# large-Scale Supervised Sparse Principal Component Analysis

## 1. Introduction

The drawbacks of most existing technique:

1 Drawbacks of Existing techniques

Existing techniques include ad-hoc methods(e.g. factor rotation techniques, simple thresholding), greedy algorithms, SCoTLASS, the regularized SVD method, SPCA, the generalized power method. These methods are based on non-convex optimization and they don't guarantee global optimum.

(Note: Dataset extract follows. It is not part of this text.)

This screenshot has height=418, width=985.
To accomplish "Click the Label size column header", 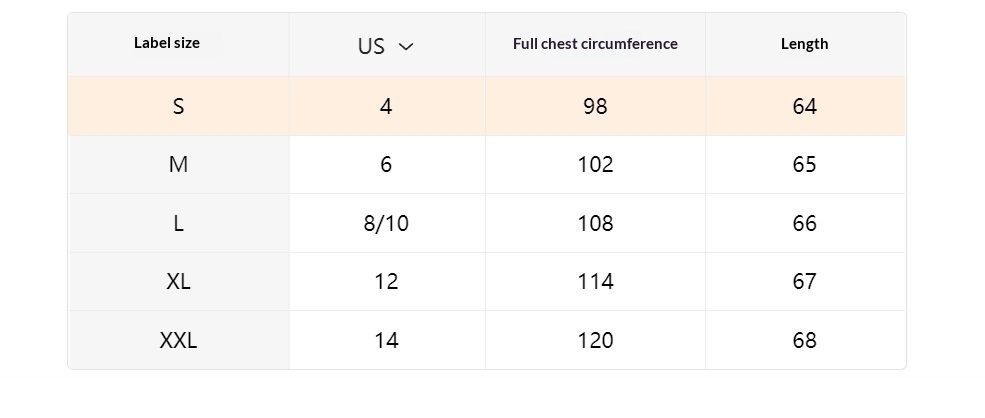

A semi-definite relaxation method called DSPCA can guarantee global convergence and has better performance than above algorithms, however, it is computationally expensive.

2 Contribution of this paper

This paper solves DSPCA in a computationally easier way, and hence it is a good solution for large scale data sets. This paper applies a block coordinate ascent algorithm with computational complexity $O(\hat{n^3})$, where $\hat{n}$ is the intrinsic dimension of the data. Since $\hat{n}$ could be very small compared to the dimension $n$ of the data, this algorithm is computationally easy.

## 2. Primal problem

The sparse PCA problem can be formulated as $max_x \ x^T \Sigma x - \lambda \| x \|_0 : \| x \|_2=1$.

This is equivalent to $max_z$ Tr$\Sigma Z - \lambda \sqrt{\| Z \|_0} : Z \succeq 0$, Tr $Z=1$, Rank$(Z)=1$.

Replacing the $\sqrt{\| Z \|_0}$ with $\| Z \|_1$ and dropping the rank constraint gives a relaxation of the original non-convex problem:

$max_z Tr (\Sigma Z) - \lambda \| Z \|_1 : Z \succeq 0$, $Tr(Z)=1 \qquad (3)$ .

Fortunately, this relaxation approximates the original non-convex problem to a convex problem.

Here is an important theorem used by this paper:

Theorem(2.1) Let $\Sigma=A^T A$ where $A=(a_1,a_2,......,a_n) \in {\mathbb R}^{m \times n}$, we have $\psi = max_{\| \xi \|_2=1}$ $\sum_{i=1}^{n} (({a_i}^T \xi)^2 - \lambda)_+$. An optimal non-zero pattern corresponds to the indices $i$ with $\lambda \lt (({a_i}^T \xi)^2-\lambda)_+$

## 3. Block Coordinate Ascent Algorithm

There is a row-by-row algorithm applied to the problems of the form $min_X \ f(X)-\beta$ log det $X: \ L \leq X \leq U, X$